# ASSIGNMENT
Which lines in the material below contain the word "computer"? Copy each of them.

# DATA EXTRACT
Start of Block

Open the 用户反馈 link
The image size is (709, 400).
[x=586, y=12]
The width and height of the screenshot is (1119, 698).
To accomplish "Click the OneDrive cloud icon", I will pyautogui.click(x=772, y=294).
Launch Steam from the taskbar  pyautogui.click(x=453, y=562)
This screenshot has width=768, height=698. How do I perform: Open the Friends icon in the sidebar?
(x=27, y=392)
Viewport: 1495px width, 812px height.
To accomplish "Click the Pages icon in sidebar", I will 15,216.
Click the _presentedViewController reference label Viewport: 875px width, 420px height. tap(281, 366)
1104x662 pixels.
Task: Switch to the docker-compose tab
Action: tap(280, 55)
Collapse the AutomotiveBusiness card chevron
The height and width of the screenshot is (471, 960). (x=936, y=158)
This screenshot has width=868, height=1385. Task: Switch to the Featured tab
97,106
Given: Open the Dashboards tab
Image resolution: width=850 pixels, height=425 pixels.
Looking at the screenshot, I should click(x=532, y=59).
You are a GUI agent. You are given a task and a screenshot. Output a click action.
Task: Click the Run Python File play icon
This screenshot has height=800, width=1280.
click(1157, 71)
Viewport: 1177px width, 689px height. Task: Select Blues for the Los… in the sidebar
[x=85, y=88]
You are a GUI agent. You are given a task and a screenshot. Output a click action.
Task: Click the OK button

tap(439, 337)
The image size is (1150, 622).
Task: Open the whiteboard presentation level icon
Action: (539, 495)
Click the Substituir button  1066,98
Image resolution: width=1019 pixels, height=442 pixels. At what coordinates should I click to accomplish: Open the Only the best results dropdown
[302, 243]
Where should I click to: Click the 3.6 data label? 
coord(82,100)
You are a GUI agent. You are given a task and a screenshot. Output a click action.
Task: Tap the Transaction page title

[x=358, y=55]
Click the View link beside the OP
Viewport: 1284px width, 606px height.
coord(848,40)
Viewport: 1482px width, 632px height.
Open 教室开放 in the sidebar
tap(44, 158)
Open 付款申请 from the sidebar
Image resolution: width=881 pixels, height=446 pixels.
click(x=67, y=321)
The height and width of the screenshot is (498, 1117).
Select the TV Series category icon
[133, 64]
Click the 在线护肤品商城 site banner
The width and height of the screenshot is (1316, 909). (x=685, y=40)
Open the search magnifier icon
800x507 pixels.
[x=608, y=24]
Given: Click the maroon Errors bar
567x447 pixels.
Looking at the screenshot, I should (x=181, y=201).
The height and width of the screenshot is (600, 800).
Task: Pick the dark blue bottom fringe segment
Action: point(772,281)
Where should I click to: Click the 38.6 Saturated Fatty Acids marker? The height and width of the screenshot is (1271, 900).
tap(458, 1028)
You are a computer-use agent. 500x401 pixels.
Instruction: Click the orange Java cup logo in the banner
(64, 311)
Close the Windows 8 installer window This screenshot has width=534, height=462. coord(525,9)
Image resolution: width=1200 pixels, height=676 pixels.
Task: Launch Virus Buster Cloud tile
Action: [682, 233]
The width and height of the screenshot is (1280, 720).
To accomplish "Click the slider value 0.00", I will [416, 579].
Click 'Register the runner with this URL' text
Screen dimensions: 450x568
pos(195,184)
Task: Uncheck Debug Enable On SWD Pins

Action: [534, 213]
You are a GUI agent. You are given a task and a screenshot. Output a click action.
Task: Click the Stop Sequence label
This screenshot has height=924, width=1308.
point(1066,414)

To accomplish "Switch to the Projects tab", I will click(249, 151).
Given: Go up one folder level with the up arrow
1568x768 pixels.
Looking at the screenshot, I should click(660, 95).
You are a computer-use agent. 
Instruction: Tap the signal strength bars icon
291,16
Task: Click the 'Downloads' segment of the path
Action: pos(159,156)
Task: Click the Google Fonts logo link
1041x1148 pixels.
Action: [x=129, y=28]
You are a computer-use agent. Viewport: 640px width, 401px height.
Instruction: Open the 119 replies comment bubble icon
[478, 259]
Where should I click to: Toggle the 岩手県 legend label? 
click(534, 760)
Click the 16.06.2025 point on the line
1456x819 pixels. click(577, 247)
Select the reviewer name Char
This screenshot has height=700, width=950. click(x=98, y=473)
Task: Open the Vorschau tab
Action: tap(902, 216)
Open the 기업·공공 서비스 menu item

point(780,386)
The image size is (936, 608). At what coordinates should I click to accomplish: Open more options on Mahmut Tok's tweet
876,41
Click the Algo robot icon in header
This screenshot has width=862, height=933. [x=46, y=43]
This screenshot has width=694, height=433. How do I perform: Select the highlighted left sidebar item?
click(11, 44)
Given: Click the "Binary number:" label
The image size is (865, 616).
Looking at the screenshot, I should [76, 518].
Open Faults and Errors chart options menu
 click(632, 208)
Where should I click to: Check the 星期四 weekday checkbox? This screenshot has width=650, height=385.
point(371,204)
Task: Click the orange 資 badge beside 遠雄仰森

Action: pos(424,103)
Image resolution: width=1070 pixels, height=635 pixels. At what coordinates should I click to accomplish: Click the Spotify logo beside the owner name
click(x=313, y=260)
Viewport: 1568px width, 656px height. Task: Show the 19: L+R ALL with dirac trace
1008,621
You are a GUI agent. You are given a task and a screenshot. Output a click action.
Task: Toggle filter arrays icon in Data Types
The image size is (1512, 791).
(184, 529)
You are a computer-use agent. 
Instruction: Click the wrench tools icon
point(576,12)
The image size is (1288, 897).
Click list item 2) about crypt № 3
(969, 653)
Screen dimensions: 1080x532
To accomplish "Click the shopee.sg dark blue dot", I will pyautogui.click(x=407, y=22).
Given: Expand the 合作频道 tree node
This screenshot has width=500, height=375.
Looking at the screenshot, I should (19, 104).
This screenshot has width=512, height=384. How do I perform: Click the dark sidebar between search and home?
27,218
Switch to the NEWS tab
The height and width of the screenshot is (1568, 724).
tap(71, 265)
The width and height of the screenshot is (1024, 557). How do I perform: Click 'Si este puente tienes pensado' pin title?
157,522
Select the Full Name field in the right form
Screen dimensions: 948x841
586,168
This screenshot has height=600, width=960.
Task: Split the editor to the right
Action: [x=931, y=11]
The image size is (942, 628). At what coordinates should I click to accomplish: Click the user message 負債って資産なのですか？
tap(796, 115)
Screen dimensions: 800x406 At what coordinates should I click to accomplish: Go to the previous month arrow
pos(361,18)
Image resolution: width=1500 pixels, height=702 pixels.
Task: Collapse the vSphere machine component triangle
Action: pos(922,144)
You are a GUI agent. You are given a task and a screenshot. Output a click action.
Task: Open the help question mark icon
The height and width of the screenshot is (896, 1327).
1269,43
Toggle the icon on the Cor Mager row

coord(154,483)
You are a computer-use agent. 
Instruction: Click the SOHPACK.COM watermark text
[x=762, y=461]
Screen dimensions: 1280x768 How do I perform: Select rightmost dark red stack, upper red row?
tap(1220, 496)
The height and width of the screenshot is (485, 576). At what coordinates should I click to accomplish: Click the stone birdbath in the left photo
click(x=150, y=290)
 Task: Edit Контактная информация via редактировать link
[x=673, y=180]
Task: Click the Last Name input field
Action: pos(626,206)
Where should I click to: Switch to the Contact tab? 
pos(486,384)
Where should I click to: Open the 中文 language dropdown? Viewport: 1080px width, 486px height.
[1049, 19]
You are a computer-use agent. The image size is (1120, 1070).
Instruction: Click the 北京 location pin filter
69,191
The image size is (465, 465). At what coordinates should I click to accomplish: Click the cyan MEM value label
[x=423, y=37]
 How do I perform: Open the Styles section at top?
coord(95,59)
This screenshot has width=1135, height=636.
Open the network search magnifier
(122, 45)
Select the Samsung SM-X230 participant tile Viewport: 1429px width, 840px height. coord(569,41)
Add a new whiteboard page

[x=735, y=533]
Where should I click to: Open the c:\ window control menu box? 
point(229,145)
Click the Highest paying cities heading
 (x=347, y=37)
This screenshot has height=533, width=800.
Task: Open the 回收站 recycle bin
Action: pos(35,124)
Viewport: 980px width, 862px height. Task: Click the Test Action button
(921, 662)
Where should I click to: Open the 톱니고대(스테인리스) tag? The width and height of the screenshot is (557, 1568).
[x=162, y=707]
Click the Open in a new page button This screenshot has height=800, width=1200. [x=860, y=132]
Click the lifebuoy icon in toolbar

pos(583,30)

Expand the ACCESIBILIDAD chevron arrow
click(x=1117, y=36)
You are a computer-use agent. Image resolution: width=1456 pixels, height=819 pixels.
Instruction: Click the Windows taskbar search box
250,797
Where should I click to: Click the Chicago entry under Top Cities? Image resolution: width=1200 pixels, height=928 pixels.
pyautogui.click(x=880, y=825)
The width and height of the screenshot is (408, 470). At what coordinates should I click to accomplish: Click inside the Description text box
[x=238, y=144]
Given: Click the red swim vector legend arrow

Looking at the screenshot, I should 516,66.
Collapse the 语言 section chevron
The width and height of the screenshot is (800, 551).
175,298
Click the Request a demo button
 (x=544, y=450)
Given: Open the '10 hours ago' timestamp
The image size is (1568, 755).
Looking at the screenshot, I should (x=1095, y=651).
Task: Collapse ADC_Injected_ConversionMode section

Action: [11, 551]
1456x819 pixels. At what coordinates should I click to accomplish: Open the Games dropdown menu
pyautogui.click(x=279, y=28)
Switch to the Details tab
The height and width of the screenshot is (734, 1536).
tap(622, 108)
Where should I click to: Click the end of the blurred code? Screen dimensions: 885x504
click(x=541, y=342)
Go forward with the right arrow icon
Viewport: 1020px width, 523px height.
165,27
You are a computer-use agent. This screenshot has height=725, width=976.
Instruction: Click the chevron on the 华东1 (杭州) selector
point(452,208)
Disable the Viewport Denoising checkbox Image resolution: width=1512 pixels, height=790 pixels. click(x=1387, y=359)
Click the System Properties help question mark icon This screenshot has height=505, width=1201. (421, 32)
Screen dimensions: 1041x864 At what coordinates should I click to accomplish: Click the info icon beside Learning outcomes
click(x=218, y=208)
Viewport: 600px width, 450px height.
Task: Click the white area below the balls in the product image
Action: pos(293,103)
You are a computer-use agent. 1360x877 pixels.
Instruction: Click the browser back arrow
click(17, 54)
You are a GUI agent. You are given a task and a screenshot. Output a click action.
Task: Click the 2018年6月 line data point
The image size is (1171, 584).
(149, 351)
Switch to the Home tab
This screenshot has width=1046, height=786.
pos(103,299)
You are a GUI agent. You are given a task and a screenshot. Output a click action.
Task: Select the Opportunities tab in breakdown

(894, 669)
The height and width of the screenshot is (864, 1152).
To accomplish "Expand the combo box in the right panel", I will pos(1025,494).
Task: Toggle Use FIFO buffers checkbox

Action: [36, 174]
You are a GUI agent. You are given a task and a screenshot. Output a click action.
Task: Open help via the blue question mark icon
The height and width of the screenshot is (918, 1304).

End of Block

# EXPECTED ANSWER
You are a computer-use agent. 500x401 pixels.
You are a computer-use agent. 
You are a computer-use agent. Viewport: 640px width, 401px height.
You are a computer-use agent. 
You are a computer-use agent. 
You are a computer-use agent. The image size is (1120, 1070).
You are a computer-use agent. Image resolution: width=1456 pixels, height=819 pixels.
You are a computer-use agent. This screenshot has height=725, width=976.
You are a computer-use agent. 1360x877 pixels.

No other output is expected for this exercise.